▸ 問題 A: ウイルスが種を越えて感染することを扱った課題文を、二文で要約せよ。
▸ 問題 B: ウイルスが種を越えて感染することを扱った課題文について、最後の文の後から続きを書き継いでください。

▸ 課題文:
_ _ _ _
1ページ目から読む
2/4ページ目
「人間から犬に感染することはまずない」理由
──具体的に、どういうケースがあるのでしょうか。
野村 たとえば、フェレットは犬のジステンパーにかかり、人間のインフルエンザにも感染します。イタチやアザラシもジステンパーにかかる。先ほど言ったように、ウイルスは感染する相手が決まっていますが、これまで出会わなかっただけだったり、たまたま条件が合ったりすると、本来の相手とは異なる動物へ例外的に感染するんですね。
──人間から動物へと新型コロナが感染する可能性を排除できないことになります。
野村 新型コロナは、武漢の市場で売られていた野生動物、コウモリやセンザンコウなどを食べたことから広まったといわれています。動物から人間にウイルスが感染したとすれば、人間から動物に感染する可能性もゼロではない。ただし、犬はフリー(非感受性)です。人間から犬に感染することはまずないと思います。
_ _ _ _
▸ 提供情報:

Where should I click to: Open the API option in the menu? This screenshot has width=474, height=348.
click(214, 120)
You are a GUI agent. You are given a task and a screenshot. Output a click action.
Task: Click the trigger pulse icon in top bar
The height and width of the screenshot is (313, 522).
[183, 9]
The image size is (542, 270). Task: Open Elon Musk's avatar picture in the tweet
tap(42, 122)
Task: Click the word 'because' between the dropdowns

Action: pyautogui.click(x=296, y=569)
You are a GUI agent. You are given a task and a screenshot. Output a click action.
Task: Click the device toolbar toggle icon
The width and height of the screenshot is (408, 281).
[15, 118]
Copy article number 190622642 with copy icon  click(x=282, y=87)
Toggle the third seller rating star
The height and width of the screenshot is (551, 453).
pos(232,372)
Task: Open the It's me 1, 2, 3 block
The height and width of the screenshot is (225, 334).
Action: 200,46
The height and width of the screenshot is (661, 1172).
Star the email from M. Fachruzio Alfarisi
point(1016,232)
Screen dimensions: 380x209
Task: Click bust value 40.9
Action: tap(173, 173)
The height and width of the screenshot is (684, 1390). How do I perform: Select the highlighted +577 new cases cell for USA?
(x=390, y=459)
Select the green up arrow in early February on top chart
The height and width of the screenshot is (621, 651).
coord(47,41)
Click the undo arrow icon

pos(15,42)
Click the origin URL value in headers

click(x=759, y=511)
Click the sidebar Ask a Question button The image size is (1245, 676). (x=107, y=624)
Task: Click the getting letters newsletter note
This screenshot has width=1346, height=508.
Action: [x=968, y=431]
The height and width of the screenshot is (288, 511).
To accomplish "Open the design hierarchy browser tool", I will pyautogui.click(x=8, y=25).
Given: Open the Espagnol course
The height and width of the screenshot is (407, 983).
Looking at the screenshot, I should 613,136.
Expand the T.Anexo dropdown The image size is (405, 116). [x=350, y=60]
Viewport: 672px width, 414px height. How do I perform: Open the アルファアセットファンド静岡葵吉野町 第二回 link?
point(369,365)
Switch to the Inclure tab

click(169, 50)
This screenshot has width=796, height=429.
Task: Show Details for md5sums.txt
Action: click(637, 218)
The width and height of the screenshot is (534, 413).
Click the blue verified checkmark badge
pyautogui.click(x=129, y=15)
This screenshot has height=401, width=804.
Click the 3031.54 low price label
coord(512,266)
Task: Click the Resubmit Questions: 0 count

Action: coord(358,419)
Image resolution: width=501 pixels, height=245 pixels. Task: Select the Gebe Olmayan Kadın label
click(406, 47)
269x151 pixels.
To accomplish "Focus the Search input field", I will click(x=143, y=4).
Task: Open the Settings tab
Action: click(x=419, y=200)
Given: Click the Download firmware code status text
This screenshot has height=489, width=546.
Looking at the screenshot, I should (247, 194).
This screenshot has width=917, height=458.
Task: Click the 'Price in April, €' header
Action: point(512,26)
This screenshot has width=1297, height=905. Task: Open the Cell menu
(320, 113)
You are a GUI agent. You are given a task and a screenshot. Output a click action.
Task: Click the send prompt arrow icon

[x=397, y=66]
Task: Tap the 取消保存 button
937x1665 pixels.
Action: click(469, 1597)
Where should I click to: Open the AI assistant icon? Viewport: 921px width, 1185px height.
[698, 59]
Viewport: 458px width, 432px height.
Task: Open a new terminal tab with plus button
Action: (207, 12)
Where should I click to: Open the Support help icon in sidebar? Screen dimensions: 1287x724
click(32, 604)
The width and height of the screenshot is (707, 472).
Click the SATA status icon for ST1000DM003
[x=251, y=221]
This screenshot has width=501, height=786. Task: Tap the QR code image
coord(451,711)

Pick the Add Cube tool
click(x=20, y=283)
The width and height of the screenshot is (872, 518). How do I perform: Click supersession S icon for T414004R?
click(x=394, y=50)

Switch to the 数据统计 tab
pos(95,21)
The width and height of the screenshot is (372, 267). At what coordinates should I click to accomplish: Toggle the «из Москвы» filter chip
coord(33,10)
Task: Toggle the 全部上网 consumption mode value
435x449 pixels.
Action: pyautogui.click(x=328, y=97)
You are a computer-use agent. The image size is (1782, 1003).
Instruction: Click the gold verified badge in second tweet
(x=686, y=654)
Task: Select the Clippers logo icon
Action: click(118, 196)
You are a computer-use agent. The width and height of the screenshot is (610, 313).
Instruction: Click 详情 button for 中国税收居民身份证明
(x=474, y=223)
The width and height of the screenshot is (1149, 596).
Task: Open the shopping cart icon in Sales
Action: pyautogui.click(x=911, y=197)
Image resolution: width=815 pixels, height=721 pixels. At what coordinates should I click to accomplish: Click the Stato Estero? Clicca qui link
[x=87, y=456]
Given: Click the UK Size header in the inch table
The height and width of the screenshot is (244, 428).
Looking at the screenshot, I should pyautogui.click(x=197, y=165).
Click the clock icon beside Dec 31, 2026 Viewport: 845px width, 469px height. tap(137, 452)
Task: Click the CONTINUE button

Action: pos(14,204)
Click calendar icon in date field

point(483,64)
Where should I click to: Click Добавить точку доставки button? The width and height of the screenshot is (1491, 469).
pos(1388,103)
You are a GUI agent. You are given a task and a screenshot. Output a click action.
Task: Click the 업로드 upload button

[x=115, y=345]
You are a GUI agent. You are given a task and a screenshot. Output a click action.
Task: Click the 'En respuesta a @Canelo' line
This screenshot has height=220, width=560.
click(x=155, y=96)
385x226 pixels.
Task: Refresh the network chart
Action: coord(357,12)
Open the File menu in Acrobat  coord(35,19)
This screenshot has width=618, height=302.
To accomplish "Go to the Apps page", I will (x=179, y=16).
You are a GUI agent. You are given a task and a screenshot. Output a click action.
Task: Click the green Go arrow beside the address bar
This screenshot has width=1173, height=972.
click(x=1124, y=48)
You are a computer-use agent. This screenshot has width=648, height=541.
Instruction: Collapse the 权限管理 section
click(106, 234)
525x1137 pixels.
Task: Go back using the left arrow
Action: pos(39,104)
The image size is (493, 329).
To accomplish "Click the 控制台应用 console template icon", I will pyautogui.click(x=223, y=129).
_ _ _ _
▸ 解答欄 A: ウイルスは感染する相手が決まっているが、これまで出会わなかっただけだったり条件が合ったりすると本来とは異なる動物に例外的に感染することがあり、たとえばフェレットは犬のジステンパーにも人間のインフルエンザにもかかる。新型コロナは武漢の市場の野生動物から人間に広まったといわれ、人間から動物に感染する可能性もゼロではないが、犬は非感受性なので人間から犬に感染することはまずないという。

▸ 解答欄 B:
──なぜ犬は大丈夫なのですか?
野村 ヨーロッパで感染者数が拡大していますよね。もし本当に新型コロナが犬に感染するなら、いまごろ大問題になっているでしょう。なぜなら、欧州諸国には愛犬国家が多いからです。ドイツなどでは病院やレストラン、地下鉄へも犬同伴が許され、子どもはダメでも犬なら入ってOKという店もあります。当然、畜犬登録数も非常に多い。
犬に感染する事実があるなら、ヨーロッパは大変なことになっていないとおかしいはずです。しかし、そういう話は聞きません。香港では17歳のポメラニアンに弱い陽性反応が出て、翌日に死んでしまったとのことですが、どこまで信憑性のある話なのか……。